Here is a standard donkey sentence:
(1) Every farmer that owns a donkey beats it.
It is often said that such sentences cannot be formulated in the language of first-order logic. There is a formulation in first-order logic that gets the correct truth conditions but it differs radically from the surface structure of (1)---most significantly it interprets the indefinite article as a universal quantifier.
(1') ∀x∀y[(farmer(x) & donkey(y) & owns(x,y)) --> beat(x,y)]
There are numerous novel semantic frameworks that attempt to deal with the problem, e.g. various dynamic semantics.

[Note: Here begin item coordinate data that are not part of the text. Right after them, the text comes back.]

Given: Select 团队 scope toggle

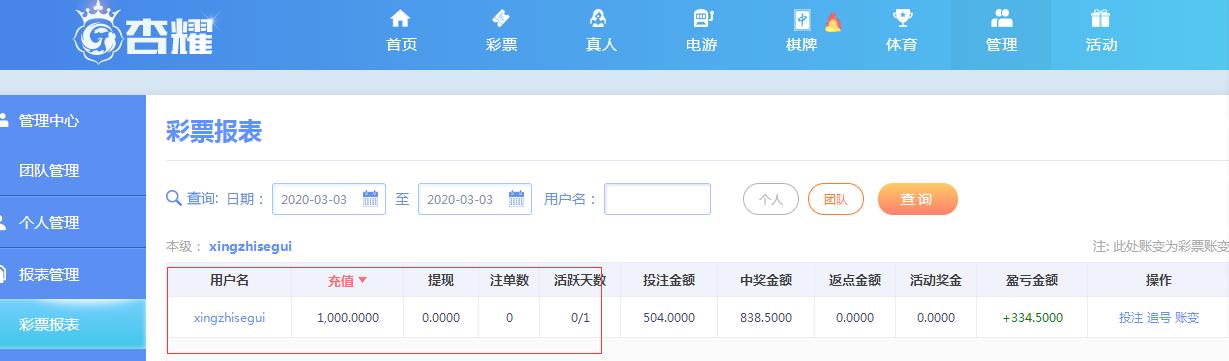Looking at the screenshot, I should (835, 199).
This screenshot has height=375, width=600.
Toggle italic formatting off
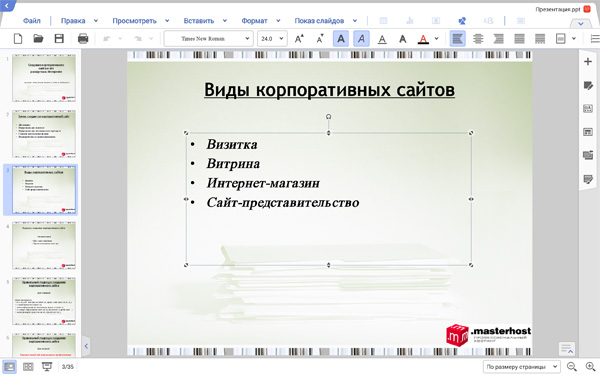click(361, 39)
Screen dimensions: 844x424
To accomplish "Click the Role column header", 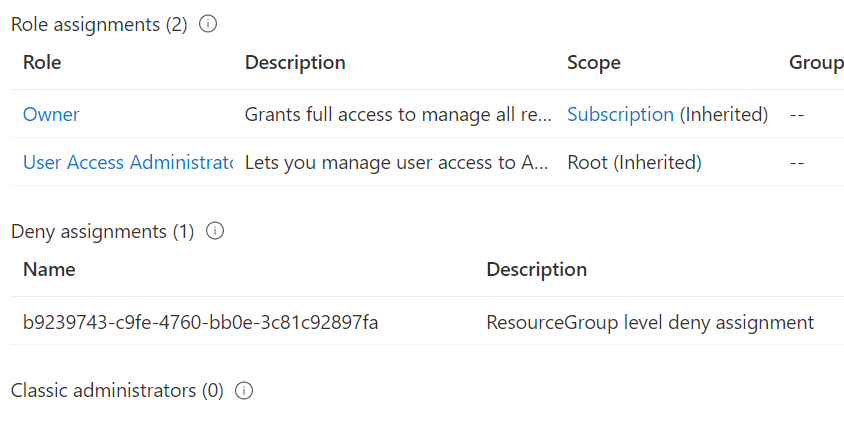I will pyautogui.click(x=42, y=62).
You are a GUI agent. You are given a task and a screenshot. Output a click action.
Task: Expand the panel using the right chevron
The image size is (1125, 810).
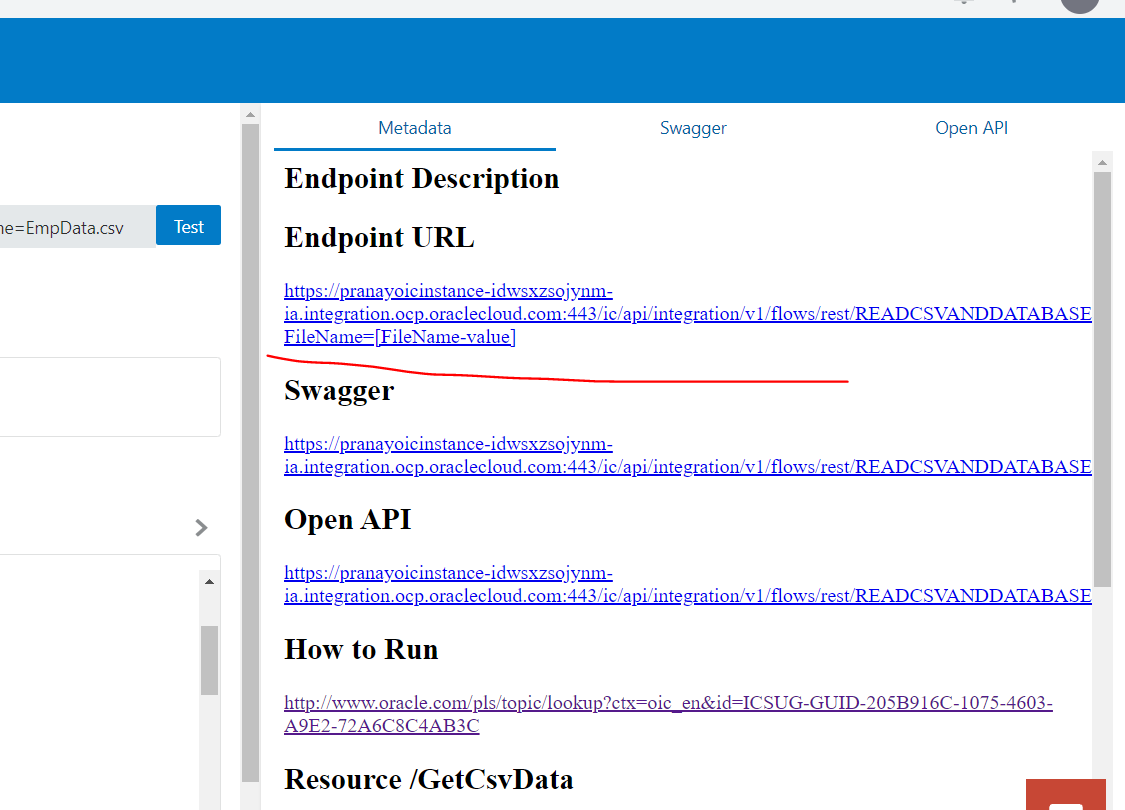coord(201,527)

But the following seems to be a reasonable formulation of the donkey sentence in first-order logic.
(1'') ∀x[(farmer(x) & ∃y(y=z & donkey(z) & owns(x,z)) --> beat(x,z)]
What's wrong with this?
2 comments:
I don't see how the existential quantifier is affecting the interpretation.
Moreover, if you generally translate indefinites using a free variable which is implicitly universally quantified (which is how I understand what you're doing in (1'')), you'll get the wrong results for "A man walked in the park." Part of the challenge is to give a translation procedure for sentences containing indefinites into first-order logic that is somewhat general. (Btw, Heim discusses various attempts to provide such a procedure in Ch. 1 of her dissertation.)
hmm, thanks.
I was thinking that "A man walked in the park" would be:
∃y(y=z & man(z) & walked-in-park(z))
But I can't treat the free variable as implicitly existential, while treating the free variable in the donkey sentence as implicitly universal.
I thought I had essentially mimicked the dynamic treatment by using free variables, but I'll have to think more about why there is a difference.